**Goal of the exercise**
Scan the material below and copy every line holding the word "selection".

-------- Record excerpts --------

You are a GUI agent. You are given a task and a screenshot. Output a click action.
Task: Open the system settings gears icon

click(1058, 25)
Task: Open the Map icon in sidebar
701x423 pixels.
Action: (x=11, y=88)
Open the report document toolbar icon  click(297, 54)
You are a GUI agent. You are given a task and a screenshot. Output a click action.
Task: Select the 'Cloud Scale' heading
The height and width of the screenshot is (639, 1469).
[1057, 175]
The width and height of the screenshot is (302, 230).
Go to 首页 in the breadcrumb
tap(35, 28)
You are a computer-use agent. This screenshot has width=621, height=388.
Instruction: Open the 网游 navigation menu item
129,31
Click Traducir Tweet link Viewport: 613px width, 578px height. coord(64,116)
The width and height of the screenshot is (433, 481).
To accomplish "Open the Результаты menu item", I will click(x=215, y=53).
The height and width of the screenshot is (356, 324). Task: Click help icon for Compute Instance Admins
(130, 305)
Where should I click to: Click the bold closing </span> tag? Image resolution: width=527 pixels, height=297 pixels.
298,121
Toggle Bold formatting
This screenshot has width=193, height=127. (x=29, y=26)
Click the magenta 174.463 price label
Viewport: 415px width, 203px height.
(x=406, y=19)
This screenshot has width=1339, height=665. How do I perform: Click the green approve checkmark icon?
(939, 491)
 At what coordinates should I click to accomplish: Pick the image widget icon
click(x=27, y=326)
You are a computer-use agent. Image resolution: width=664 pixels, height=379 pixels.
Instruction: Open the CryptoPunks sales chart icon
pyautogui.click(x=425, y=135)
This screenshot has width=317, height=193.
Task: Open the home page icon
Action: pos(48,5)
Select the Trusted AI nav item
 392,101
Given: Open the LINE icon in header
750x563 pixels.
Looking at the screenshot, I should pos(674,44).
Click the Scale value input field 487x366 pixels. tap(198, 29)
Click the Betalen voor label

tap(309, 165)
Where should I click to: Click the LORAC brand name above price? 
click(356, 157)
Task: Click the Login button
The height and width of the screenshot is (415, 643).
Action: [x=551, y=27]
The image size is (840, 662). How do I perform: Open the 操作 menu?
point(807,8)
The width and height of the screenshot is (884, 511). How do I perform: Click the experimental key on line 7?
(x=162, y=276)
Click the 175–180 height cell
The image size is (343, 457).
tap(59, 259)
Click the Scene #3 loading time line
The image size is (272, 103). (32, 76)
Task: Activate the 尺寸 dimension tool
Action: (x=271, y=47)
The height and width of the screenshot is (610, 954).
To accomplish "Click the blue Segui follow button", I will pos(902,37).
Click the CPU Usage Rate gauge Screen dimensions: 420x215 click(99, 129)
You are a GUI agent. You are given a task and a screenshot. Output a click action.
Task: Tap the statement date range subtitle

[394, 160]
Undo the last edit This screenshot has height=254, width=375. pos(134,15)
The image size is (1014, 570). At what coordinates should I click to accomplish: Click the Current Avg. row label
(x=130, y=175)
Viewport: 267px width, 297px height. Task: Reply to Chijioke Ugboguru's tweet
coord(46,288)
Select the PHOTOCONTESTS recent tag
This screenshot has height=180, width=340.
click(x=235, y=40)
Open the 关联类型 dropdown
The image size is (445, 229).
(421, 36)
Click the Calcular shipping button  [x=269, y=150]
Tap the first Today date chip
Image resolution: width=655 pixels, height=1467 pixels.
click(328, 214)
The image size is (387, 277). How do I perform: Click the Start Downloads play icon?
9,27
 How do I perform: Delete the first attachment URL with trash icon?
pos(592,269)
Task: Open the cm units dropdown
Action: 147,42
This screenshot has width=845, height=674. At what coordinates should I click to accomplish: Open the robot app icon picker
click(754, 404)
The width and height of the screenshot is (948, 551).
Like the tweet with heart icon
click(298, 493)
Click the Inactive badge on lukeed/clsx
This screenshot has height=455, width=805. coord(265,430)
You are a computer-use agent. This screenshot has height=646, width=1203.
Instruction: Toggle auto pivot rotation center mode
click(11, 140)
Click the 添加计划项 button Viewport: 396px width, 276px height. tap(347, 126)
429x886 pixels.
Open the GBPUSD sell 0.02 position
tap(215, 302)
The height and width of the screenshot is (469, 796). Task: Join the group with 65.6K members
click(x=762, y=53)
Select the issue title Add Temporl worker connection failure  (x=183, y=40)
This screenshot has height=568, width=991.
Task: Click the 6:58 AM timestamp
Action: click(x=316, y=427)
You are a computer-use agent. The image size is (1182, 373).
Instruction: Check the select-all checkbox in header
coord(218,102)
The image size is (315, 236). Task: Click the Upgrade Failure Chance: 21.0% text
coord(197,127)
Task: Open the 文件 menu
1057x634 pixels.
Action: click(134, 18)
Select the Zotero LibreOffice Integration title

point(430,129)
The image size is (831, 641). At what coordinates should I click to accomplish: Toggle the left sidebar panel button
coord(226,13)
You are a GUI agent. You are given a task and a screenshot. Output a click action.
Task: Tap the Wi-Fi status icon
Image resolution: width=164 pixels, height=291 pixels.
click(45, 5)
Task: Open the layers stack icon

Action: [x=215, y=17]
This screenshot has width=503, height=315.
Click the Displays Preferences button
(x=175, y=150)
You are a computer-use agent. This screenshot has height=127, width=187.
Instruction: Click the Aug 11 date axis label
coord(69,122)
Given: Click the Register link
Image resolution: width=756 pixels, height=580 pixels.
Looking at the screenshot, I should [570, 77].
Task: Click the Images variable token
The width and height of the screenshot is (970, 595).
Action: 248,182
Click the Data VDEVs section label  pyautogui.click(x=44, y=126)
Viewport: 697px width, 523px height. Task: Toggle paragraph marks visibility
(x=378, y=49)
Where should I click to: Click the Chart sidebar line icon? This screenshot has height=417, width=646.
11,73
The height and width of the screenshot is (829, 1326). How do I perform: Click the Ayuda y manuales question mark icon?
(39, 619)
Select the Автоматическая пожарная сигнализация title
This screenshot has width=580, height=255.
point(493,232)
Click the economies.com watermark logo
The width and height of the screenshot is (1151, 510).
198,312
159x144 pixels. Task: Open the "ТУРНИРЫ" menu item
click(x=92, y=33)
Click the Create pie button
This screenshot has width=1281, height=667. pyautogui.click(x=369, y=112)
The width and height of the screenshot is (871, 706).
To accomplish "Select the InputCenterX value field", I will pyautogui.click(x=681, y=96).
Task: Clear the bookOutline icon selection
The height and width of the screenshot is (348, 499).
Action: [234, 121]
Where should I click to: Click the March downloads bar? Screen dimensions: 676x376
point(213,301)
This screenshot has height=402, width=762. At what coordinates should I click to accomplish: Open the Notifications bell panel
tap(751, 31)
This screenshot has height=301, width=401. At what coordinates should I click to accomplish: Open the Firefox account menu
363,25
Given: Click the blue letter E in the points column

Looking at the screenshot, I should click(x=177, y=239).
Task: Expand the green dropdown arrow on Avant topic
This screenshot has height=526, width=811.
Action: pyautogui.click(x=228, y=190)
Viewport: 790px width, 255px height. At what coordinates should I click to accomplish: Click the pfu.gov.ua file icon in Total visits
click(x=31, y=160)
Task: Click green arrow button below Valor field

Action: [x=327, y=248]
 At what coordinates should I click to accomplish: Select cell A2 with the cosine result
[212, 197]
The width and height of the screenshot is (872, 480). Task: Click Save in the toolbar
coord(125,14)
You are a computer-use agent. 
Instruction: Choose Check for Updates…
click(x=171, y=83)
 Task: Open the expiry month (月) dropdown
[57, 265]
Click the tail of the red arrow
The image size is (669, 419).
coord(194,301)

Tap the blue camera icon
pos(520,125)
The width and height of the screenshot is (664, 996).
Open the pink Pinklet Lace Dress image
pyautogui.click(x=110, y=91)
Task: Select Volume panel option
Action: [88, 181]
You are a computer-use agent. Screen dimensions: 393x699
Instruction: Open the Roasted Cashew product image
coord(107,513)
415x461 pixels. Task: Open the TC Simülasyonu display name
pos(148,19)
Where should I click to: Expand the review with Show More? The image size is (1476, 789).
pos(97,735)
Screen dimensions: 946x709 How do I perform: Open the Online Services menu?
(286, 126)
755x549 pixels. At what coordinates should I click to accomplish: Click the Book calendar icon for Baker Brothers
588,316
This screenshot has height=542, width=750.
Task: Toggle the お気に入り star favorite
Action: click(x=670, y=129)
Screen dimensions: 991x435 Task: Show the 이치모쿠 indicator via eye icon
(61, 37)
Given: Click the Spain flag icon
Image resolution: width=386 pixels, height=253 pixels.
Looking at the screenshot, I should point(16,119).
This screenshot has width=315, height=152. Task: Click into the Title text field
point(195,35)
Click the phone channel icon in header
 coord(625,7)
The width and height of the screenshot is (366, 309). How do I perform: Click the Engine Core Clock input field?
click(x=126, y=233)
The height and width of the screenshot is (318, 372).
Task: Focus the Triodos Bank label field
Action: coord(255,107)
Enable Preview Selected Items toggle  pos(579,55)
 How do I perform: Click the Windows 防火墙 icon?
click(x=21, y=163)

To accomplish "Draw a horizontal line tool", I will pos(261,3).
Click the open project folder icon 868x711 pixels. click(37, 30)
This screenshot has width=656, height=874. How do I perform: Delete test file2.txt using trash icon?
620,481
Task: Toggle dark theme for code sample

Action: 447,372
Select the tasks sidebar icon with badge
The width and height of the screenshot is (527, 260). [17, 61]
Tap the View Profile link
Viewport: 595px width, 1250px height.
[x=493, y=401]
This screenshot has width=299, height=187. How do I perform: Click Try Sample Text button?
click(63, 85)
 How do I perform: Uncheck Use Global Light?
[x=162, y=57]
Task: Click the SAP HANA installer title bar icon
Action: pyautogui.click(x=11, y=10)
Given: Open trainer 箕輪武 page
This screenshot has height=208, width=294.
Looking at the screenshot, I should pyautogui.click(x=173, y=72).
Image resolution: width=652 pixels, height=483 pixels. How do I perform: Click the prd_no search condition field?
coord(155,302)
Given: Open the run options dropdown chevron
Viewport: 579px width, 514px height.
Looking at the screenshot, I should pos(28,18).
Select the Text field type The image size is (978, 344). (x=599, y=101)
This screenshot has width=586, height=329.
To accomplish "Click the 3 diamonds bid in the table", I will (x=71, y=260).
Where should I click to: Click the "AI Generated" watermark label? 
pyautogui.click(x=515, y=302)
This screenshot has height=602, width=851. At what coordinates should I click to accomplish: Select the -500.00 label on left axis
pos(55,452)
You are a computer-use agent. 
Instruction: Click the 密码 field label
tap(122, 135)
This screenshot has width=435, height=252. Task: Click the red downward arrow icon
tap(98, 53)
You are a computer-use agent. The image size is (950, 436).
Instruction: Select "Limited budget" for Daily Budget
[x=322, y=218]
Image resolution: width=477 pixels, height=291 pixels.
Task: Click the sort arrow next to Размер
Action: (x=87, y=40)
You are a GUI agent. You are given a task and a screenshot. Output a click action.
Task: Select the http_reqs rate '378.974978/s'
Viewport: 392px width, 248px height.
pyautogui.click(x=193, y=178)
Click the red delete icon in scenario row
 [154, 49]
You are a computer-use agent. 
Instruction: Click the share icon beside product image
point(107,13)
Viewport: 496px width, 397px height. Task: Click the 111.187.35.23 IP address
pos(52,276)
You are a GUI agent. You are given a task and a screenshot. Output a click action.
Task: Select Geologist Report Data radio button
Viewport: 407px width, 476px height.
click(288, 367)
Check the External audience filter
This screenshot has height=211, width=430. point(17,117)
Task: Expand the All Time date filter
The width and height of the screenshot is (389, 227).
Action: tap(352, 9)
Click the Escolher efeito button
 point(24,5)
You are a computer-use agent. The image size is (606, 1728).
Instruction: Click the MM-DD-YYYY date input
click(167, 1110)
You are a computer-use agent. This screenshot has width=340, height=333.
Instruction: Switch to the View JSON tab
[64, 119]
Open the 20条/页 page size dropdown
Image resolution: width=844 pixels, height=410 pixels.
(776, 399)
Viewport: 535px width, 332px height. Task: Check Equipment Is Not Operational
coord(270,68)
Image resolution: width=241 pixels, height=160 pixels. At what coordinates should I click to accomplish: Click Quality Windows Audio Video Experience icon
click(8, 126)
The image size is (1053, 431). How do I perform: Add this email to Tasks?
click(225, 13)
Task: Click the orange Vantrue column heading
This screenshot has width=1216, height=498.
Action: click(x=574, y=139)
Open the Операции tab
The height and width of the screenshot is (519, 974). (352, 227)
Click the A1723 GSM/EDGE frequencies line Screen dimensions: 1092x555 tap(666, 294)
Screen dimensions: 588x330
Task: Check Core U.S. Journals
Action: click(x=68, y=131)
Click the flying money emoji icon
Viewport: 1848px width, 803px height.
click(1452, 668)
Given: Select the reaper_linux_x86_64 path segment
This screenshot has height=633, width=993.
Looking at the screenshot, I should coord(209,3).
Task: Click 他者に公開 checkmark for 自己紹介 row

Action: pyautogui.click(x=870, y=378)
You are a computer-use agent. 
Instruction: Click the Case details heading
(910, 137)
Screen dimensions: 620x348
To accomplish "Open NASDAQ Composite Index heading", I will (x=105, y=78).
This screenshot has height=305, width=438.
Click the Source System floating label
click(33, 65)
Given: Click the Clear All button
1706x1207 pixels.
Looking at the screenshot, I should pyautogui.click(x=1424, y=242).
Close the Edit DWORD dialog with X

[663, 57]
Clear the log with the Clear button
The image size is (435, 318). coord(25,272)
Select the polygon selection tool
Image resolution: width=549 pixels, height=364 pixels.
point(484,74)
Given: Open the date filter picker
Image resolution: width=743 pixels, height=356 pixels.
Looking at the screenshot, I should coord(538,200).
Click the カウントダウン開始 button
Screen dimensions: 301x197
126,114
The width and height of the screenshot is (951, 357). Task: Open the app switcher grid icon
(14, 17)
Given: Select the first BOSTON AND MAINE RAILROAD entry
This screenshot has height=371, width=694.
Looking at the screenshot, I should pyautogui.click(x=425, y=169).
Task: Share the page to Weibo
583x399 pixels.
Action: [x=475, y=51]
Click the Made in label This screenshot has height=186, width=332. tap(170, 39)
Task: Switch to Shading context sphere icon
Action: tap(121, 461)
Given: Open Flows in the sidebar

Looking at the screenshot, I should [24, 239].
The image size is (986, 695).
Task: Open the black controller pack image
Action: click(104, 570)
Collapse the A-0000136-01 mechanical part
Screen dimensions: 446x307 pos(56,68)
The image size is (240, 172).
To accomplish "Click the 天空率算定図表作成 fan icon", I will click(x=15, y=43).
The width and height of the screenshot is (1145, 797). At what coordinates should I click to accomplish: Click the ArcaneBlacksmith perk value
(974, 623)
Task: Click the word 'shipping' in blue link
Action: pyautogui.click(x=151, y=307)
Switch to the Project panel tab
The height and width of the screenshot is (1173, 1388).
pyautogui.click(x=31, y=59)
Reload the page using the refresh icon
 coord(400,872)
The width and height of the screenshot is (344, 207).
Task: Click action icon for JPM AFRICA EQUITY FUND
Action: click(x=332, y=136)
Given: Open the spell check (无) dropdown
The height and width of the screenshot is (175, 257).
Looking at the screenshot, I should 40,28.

--------

**Response to the task**
Task: Clear the bookOutline icon selection
Select the polygon selection tool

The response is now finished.